A simple python 3 script to generate child-parent lemma mappings for import into Lute.
This uses spaCy-stanza, a wrapper around Stanza (formerly StanfordNLP) to find lemma. Stanza has models for over 60 languages, see this page for the complete list.
For example, given the following Spanish input file (in demo/es_input.txt):
perros
perro
perras
vives
vivimos
vivieron
muchacho
muchacha
coches
vez
The script generates a csv file containing the following (Lute term import csv), with the root form in the parent column, and the the child form from the input file under term:
language,term,translation,parent,tags,pronunciation
Spanish,coche,,coches,,
Spanish,perra,,perras,,
Spanish,perro,,perros,,
Spanish,vivir,,vives,,
Spanish,vivir,,vivieron,,
Spanish,vivir,,vivimos,,
Only cases where the lemma form differs from the original term are included, so this doesn't show the terms muchacho, vez, que, etc.

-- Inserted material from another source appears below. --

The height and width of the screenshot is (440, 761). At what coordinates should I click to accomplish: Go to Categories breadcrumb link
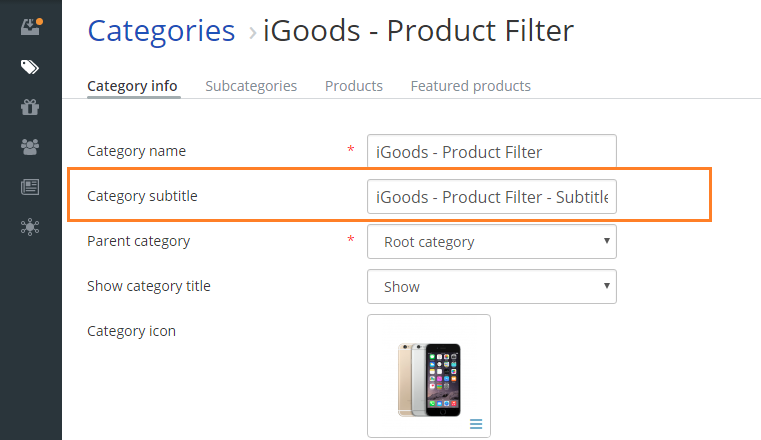161,32
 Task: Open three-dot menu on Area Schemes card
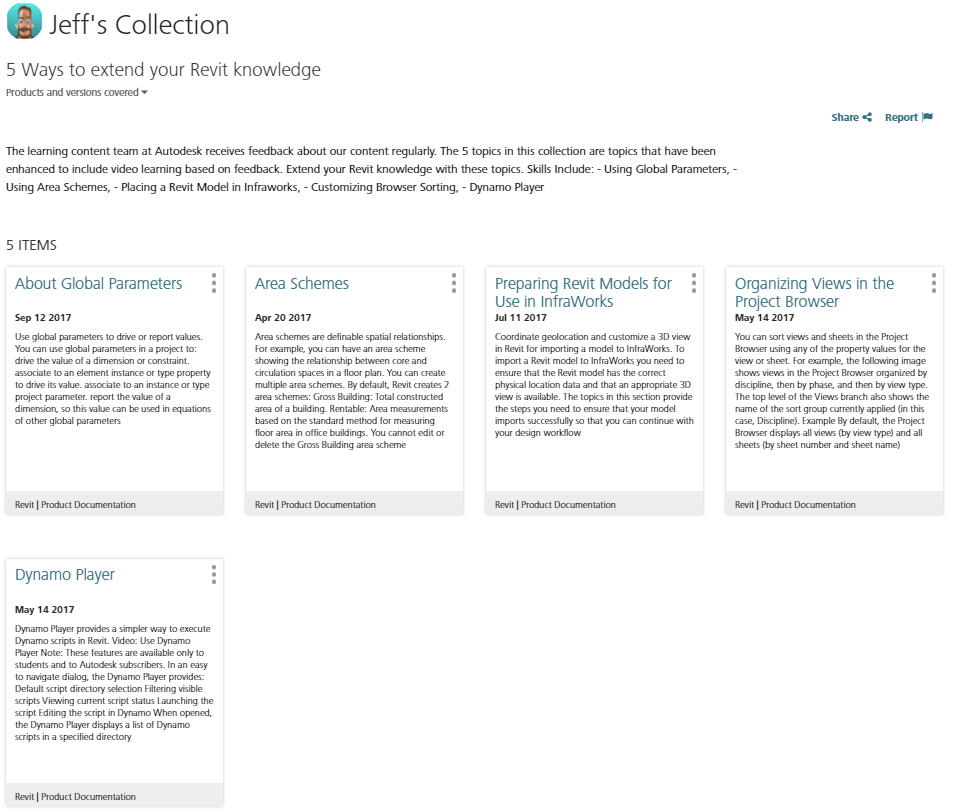tap(454, 283)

(If you know Spanish, you'll see that some of the above aren't really useful ... but the spaCy pipeline is often very, very good.)

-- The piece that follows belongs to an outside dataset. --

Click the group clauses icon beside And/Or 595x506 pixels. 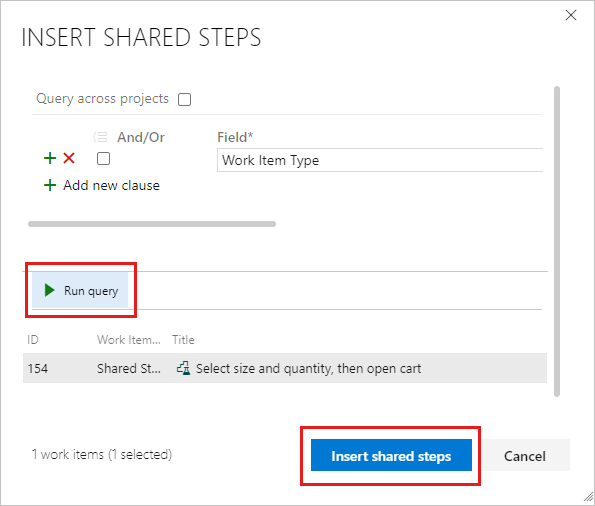pyautogui.click(x=101, y=137)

- python3 (I've only tested this with python 3.11, it may work with earlier versions)
Note this uses python3.11 explictly.
python3.11 -m venv .env
source .env/bin/activate
pip3.11 install -r requirements.txt
$ source .env/bin/activate
# Ignore warnings with -W ignore
#
# 1st arg: LUTE language name
# 2nd arg: Stanza language code of the terms (link below)
# 3rd arg: path to input file
# 4th arg: path to the output file
#
$ python -W ignore main.py Spanish es demo/es_input.txt output.txt
Opening library ...
Done.
Loading pipeline ...
Done. Processing 1 batches.
1 of 1
File generated: output_1.txt
Please remove any mappings you don't want from this file before importing it.
Stanza language codes: Stanza has models for over 60 languages, see this page for the complete list.